Collected data entries

»»

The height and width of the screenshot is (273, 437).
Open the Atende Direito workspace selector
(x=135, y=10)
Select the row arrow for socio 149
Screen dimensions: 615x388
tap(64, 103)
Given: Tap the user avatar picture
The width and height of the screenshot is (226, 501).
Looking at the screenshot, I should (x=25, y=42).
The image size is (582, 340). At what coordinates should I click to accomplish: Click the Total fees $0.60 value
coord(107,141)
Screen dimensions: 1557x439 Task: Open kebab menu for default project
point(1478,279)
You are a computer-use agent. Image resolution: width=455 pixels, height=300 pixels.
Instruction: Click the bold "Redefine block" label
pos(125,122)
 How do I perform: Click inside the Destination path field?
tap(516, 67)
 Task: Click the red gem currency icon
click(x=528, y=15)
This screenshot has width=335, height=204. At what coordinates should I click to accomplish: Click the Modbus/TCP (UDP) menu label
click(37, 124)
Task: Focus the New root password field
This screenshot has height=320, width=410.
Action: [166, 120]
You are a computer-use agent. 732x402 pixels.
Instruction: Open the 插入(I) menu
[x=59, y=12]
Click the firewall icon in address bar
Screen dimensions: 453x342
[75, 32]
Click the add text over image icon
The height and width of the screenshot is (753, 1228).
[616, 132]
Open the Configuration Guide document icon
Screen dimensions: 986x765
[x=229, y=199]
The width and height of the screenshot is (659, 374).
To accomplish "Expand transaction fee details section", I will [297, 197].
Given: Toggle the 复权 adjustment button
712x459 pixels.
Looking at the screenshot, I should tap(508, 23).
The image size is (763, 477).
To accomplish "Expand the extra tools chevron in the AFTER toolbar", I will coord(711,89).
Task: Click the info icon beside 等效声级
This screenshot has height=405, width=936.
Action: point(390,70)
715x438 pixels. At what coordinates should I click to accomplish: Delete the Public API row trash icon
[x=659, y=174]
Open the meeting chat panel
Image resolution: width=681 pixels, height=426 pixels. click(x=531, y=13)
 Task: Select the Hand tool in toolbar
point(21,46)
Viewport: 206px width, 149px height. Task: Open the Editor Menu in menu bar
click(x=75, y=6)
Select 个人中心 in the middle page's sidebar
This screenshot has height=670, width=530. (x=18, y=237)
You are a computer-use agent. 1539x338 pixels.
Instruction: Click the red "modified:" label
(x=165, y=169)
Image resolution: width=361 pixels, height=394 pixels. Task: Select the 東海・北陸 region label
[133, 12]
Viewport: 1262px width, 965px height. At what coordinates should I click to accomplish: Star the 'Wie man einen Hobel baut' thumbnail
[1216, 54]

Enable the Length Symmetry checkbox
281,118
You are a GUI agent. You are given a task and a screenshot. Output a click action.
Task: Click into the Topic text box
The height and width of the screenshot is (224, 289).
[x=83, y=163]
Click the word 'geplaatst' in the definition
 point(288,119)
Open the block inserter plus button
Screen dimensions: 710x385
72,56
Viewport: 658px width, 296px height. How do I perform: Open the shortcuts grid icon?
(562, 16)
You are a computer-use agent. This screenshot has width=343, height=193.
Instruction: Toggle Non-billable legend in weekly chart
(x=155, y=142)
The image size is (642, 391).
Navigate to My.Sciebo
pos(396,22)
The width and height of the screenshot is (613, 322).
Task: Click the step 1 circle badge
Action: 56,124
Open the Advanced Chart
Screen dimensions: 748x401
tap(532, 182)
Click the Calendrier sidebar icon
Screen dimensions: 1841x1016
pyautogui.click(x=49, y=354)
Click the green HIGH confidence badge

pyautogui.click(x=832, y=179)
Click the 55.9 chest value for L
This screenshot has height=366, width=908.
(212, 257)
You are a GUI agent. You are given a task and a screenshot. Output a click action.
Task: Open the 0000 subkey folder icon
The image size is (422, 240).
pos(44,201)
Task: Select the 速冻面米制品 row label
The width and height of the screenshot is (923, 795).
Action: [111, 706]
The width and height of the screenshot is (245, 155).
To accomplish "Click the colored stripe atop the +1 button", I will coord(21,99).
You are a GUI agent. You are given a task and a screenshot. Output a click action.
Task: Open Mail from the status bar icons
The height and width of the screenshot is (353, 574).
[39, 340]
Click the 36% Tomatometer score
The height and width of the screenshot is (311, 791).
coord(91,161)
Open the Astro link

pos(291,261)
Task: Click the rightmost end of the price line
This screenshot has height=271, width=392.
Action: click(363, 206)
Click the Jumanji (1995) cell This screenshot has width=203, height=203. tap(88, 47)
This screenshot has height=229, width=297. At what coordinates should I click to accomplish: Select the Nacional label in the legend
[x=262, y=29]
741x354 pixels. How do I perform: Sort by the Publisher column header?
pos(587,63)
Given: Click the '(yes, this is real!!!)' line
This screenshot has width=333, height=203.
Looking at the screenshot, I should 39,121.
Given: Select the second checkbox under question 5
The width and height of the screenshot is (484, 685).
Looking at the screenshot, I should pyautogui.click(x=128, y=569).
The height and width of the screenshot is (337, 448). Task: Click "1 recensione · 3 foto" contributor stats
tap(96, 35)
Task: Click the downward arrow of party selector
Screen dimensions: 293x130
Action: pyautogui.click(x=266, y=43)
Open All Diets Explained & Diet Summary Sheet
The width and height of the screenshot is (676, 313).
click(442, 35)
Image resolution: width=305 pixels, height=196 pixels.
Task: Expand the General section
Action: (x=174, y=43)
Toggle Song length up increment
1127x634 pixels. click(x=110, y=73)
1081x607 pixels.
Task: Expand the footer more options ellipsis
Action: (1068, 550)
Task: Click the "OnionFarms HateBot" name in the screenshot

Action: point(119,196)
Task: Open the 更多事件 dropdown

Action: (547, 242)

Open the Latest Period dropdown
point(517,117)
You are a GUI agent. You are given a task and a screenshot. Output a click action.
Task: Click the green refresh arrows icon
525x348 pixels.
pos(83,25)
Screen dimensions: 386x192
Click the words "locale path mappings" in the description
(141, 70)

««

- BRIEF -
Every line above from the line with "The image size is (642, 391)." to the line with "Given: Click the" is wanted, ends included; write them out exactly and add no other line.

- EXERCISE OUTPUT -
The image size is (642, 391).
Navigate to My.Sciebo
pos(396,22)
The width and height of the screenshot is (613, 322).
Task: Click the step 1 circle badge
Action: 56,124
Open the Advanced Chart
Screen dimensions: 748x401
tap(532, 182)
Click the Calendrier sidebar icon
Screen dimensions: 1841x1016
pyautogui.click(x=49, y=354)
Click the green HIGH confidence badge

pyautogui.click(x=832, y=179)
Click the 55.9 chest value for L
This screenshot has height=366, width=908.
(212, 257)
You are a GUI agent. You are given a task and a screenshot. Output a click action.
Task: Open the 0000 subkey folder icon
The image size is (422, 240).
pos(44,201)
Task: Select the 速冻面米制品 row label
The width and height of the screenshot is (923, 795).
Action: [111, 706]
The width and height of the screenshot is (245, 155).
To accomplish "Click the colored stripe atop the +1 button", I will coord(21,99).
You are a GUI agent. You are given a task and a screenshot. Output a click action.
Task: Open Mail from the status bar icons
The height and width of the screenshot is (353, 574).
[39, 340]
Click the 36% Tomatometer score
The height and width of the screenshot is (311, 791).
coord(91,161)
Open the Astro link

pos(291,261)
Task: Click the rightmost end of the price line
This screenshot has height=271, width=392.
Action: click(363, 206)
Click the Jumanji (1995) cell This screenshot has width=203, height=203. tap(88, 47)
This screenshot has height=229, width=297. At what coordinates should I click to accomplish: Select the Nacional label in the legend
[x=262, y=29]
741x354 pixels. How do I perform: Sort by the Publisher column header?
pos(587,63)
Given: Click the '(yes, this is real!!!)' line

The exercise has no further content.